**TEXTE:**
........
Intelligence artificielle et droit

Pour Woody Allen, « l’intelligence artificielle se définit comme le contraire de la bêtise naturelle ». Et pour cette catégorie d’humains très particulière, les juristes, comment se définit-elle ? Arthur Gaudron, responsable Projets MINES ParisTech PSL et Stéphane Prévost, rédacteur en chef de la revue Dalloz IP/IT, répondent à nos questions sur ce thème.

Qu’est-ce que l’IA ?

A. G. : En 1991, les chercheurs Elaine Rich et Kevin Knight considéraient l’intelligence artificielle (IA) comme l’étude sur la façon de faire faire aux ordinateurs des choses pour lesquelles les humains sont meilleurs pour le moment. Cette définition rappelle qu'il faut rester humble devant les progrès spectaculaires de ces dernières années. L’IA est capable de dépasser largement les capacités humaines, mais dans des domaines toujours très spécifiques (jouer au go, reconnaître des visages, segmenter une clientèle, etc.).
........
**LIGNES DE DONNÉES:**
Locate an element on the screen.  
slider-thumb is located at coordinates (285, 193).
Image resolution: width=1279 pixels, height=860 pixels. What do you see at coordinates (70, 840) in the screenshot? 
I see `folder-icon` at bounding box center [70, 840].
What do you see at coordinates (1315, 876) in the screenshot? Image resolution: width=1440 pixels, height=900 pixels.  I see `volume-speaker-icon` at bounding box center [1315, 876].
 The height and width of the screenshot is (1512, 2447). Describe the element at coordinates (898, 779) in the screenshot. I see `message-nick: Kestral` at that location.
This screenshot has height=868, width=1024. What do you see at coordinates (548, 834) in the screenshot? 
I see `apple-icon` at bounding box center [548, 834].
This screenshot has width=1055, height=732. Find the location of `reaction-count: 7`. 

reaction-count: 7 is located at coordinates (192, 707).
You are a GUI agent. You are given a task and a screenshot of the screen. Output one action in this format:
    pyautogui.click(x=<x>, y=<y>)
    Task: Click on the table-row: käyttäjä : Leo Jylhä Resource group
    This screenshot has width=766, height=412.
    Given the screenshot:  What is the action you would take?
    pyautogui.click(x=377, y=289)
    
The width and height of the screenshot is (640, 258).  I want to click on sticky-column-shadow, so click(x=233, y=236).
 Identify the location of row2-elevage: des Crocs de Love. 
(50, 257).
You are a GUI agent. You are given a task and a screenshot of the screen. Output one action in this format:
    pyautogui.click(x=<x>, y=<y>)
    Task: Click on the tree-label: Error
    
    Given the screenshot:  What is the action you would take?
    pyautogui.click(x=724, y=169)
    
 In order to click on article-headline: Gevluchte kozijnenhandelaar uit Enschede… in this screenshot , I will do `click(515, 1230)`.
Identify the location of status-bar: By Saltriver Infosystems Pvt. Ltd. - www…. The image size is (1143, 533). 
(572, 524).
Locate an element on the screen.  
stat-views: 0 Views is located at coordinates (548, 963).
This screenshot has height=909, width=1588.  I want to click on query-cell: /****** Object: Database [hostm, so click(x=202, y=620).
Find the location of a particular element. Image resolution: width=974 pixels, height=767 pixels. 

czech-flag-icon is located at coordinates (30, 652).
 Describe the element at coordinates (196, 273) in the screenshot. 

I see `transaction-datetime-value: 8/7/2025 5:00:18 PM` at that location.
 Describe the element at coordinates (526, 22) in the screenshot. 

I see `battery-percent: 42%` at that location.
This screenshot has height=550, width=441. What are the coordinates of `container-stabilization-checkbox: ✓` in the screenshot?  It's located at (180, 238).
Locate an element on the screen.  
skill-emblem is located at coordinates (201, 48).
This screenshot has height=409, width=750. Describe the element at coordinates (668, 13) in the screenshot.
........
Recopiez, s'il vous plaît, le passage du texte sur l'intelligence artificielle et le droit compris entre « Intelligence artificielle et » et « Qu’est-ce que l’IA ? » inclus, en remplaçant « juristes » par « spécialistes du droit ».

**RÉPONSE:**
Intelligence artificielle et droit

Pour Woody Allen, « l’intelligence artificielle se définit comme le contraire de la bêtise naturelle ». Et pour cette catégorie d’humains très particulière, les spécialistes du droit, comment se définit-elle ? Arthur Gaudron, responsable Projets MINES ParisTech PSL et Stéphane Prévost, rédacteur en chef de la revue Dalloz IP/IT, répondent à nos questions sur ce thème.

Qu’est-ce que l’IA ?